Antes de dar prosseguimento a este tópico, devo fazer uma observação a respeito da obra de Pamplona (2001). Este autor concluiu sua pesquisa no ano 2000 e, desde então, não a atualizou. Considero que as mudanças no cenário político, econômico e social, ocorridas após a defesa de sua tese, tornaram alguns de seus dados e constatações inválidas para a época atual. No entanto, no que tange a esta pesquisa, tomei o cuidado de fazer uso apenas dos argumentos não prejudicados pelas mudanças no contexto socioeconomico contemporâneo.

É oportuno distinguir o que trato por emprego precário. Maciel e Grillo (2009) defendem que a maioria dos brasileiros sustentam a visão ocidental de que todo o trabalho é dignificante. No entanto, as atividades profissionais distinguem-se umas das outras no que se refere à sua operacionalização e, substancialmente, no que se refere a seu status social, que diferirá, entre outras coisas, no valor econômico socialmente atribuído a cada trabalho.

Se o trabalho é mesmo central em nossa vida, como assim parece, este texto é um convite para uma reflexão sobre o que ele realmente é para uma parcela significativa dos brasileiros, ou seja, aqueles que possuem ocupações precárias, que chamaremos aqui de “trabalho desqualificado” (MACIEL e GRILLO, 2009, p. 241).

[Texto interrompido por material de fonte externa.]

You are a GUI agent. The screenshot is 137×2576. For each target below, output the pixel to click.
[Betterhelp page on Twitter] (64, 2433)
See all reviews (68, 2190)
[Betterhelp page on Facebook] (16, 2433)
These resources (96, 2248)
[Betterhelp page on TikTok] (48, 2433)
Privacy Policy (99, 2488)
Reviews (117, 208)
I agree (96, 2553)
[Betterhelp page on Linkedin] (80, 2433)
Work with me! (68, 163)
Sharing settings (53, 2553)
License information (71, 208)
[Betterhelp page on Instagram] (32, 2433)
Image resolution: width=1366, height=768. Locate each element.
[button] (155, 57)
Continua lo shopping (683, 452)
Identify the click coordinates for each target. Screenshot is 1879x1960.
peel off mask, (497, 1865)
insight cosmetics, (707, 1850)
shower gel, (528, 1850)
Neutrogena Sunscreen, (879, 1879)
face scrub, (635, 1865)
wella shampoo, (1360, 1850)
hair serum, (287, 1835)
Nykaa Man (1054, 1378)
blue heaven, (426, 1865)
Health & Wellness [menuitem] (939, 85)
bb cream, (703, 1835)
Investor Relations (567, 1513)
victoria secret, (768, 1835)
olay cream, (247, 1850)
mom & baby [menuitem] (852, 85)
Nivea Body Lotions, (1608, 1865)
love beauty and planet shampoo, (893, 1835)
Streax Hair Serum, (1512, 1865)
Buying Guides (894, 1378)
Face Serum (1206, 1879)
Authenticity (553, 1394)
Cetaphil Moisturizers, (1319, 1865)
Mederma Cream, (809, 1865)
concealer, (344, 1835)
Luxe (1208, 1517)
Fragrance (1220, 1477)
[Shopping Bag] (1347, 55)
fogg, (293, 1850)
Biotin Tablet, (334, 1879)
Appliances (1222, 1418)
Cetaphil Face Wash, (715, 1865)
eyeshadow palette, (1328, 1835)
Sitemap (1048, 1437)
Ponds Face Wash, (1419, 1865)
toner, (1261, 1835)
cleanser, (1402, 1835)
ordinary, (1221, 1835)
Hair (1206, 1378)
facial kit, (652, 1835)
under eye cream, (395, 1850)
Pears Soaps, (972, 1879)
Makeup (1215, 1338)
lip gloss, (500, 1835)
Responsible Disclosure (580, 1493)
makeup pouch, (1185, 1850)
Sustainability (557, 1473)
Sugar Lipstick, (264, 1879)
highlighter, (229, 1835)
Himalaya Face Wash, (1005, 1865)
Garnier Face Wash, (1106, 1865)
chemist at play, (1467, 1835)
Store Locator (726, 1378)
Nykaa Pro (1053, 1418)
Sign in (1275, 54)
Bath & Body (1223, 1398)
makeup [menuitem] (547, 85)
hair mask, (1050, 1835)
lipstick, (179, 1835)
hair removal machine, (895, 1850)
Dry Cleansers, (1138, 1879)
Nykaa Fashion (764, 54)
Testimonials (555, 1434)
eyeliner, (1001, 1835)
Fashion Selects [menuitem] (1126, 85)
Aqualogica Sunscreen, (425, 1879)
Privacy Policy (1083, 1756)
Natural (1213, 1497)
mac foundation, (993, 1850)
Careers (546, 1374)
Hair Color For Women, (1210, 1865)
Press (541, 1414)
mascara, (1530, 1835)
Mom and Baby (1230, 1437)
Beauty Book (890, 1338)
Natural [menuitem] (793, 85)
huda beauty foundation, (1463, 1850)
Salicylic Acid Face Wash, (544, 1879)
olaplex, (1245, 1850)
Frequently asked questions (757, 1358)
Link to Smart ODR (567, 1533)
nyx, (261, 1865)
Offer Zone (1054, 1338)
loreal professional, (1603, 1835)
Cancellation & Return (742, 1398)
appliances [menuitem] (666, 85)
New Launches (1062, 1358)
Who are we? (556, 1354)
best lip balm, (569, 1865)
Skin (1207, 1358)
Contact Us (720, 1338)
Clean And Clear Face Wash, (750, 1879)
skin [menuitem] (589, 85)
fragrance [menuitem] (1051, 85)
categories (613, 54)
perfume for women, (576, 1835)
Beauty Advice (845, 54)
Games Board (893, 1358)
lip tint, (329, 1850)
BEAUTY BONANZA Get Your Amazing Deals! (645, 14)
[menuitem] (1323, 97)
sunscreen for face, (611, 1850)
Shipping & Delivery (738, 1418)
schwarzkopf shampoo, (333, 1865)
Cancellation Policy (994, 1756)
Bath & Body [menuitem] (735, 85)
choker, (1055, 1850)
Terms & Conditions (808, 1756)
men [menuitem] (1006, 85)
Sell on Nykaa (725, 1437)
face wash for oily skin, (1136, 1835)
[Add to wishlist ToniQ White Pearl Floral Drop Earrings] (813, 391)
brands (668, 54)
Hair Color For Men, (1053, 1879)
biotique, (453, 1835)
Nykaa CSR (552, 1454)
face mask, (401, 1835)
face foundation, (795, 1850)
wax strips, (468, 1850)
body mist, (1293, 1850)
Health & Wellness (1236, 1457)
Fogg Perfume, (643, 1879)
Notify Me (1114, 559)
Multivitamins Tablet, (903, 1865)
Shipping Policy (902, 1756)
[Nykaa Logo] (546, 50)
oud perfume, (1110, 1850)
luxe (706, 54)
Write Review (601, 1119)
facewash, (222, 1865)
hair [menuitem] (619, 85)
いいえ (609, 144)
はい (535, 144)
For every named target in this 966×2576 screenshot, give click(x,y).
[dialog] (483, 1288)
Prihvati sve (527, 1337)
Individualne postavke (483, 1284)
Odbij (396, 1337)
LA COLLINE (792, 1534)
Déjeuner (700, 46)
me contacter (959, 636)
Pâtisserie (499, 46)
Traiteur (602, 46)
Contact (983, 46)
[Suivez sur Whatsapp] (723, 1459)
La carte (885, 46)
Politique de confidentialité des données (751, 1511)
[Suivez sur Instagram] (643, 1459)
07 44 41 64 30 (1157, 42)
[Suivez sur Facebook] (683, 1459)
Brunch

Por emprego precário, ou trabalho desqualificado, refiro-me às atividades profissionais desprestigiadas. Tais atividades são aquelas que a classe média e a alta avaliam como indignas de serem realizadas por elas próprias, incumbindo a ralé brasileira da realização dessas atividades. Entre tais atividades posso citar as de empregados domésticos (de todas as naturezas), feirantes, camelôs, garçons e garis entre tantas outras atividades que não exigem conhecimentos técnicos, escolarização, ou formação específica. Os empregos precários podem ser formais ou informais, no que tange ao respeito à legislação trabalhista. Pois, o que interessa é o valor simbólico atribuído a tais atividades profissionais perante a sociedade.